Even his cool name had a finger-popping snap to it that made you think of an endless Happy Hour and the clink of ice in fresh glasses. He was a genuine Las Vegas “Mad Man.” You know, a hip advertising executive with a grand gift of gab, unlimited expense account, a salesman’s heart, a wellspring of creativity, a flair for writing and a seemingly endless number of big ideas for clients great and small.
He was so warm and engaging that it was easy to forget he crafted images for a living as a partner in Merica, Burch and Dickerson and other successful firms that bore his name.
But no one pulls the town’s tail forever. Merica died in his sleep June 28. The father of three was 63.
In the wake of his death, there was an obituary that covered all the essentials. Born in Lakeview, Ore., raised in Northern Nevada. Educated at UNR, edited the Ely Daily Times.
Merica jumped from journalism to politics as the press secretary for a gubernatorial hopeful named Richard Bryan.
Then the peripatetic spirit leaped again, moving to Las Vegas to take a job at Cooper, Burch and Howe Advertising. He later helped create Merica, Burch and Dickerson and later lent his name to the Faiss, Foley advertising agency.
His fortunes rose and eventually fell precipitously, and then he just seemed to fade away. His last stop was a teaching gig at a local high school.
A strange thing happened not long after Merica died. No formal funeral service was held, but a memorial tribute sprung up organically from Merica’s friends and acquaintances from the advertising racket. He gave many successful ad and art types their start. Far from some double-dealing TV character, Merica was a mentor and a friend, the genuine article.
His friends missed the Joe they knew back when he was young and strong and full of bright ideas. They missed that spark of creativity.
The Merica I knew was quick with a story, faster to buy a drink and always appeared as if he’d just come walking off the 18th green after scalping the competition. Which, as it turned out, he often was. Even when he told a joke I’d heard before, I kept listening just to see how Joe would deliver the punch line. For me, Merica was a hard-drinking but harmless advertising hustler with a big heart, a salesman in the great American tradition.
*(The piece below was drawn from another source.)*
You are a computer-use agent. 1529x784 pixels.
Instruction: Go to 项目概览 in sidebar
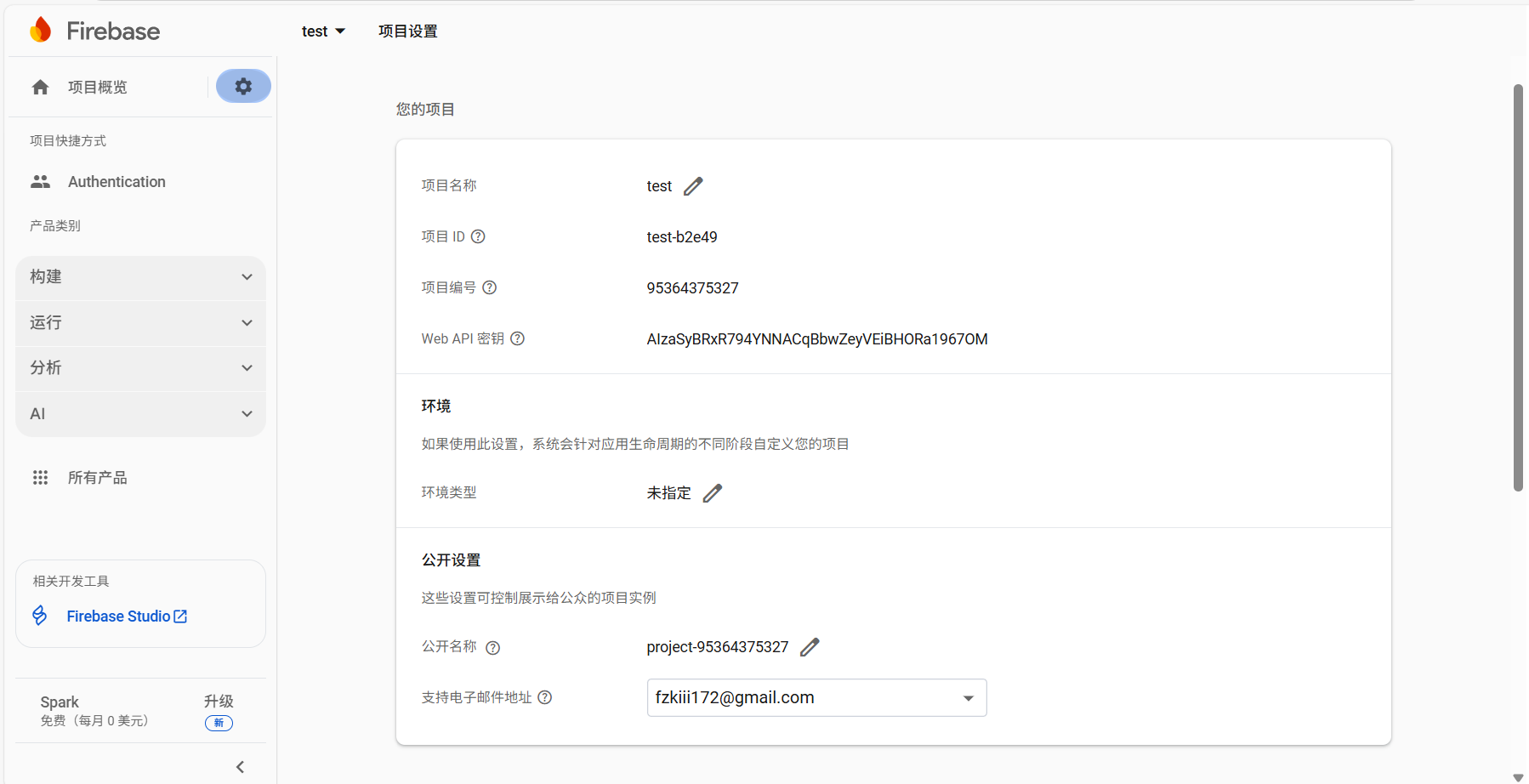pos(97,87)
In a web comment, his friend Debi said he was, “Smart. Funny. Appreciative, supportive and always got your back. A heart bigger than Secretariat. And a true gentleman. Those are some mighty big foot steps you’ve left behind Merica. You will be missed, but never forgotten.”
In 1994, Merica gave a recent college graduate named Kyle Reinson his start. Two decades later, Reinson said, “Had it not been for him, my life would have taken a different direction and would not have been as meaningful. I will always remember his laugh and his willingness to give an underdog a shot.”
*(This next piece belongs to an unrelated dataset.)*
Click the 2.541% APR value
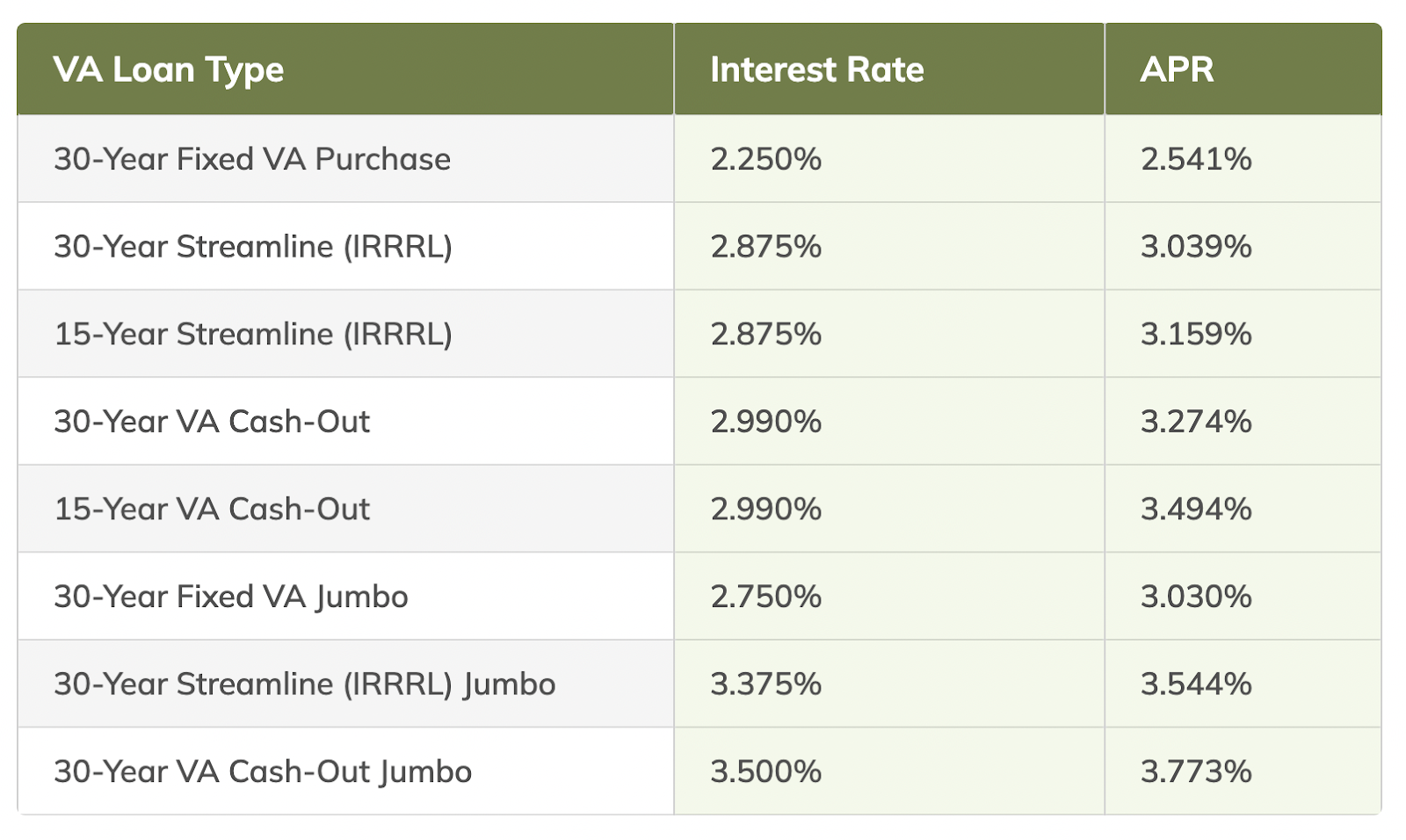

That doesn’t sound anything like a Don Draper character to me. That sounds like someone who had battled to get where he was, but managed to remain generous in spirit.
Merica’s longtime friend and collaborator Kenny Shore said a hundred advertising executives could say the same thing. Many people received encouragement and a start from Merica. He had his own rules and lived by them.
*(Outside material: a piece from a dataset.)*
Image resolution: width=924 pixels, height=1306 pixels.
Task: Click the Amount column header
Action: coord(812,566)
“One of the things about Joe,” Shore said, “is that he wouldn’t go after somebody’s client. He would go after the ones that were up for grabs. He had a moral compass. And he had a work ethic. ... I miss the guy greatly.”
Andy Anderson, a friend from outside the advertising world, observed, “He was a man’s man, the life of the party, and when he would walk into the room he attracted people with his personality.
“He was a true gentleman. He was very patriotic, bought everything American-made. We’d be watching a football game on television, and when ‘The Star-Spangled Banner’ would come on, Joe stands up and puts his hand over his heart, at the television for God’s sake. That’s how patriotic he was. And he loved his kids and was very proud of them.”
And if he stayed on past Happy Hour in a place with no closing time, his friends knew he wasn’t the first and won’t be the last.
In November, a few dozen of Merica’s advertising alums got together at Dona Maria’s to toast their mentor and friend. Joe got to hear some of the many people he’d helped in his life thank him for the kindness in an often unkind racket.
It was only right. They knew Joe Merica when he had the town by the tail.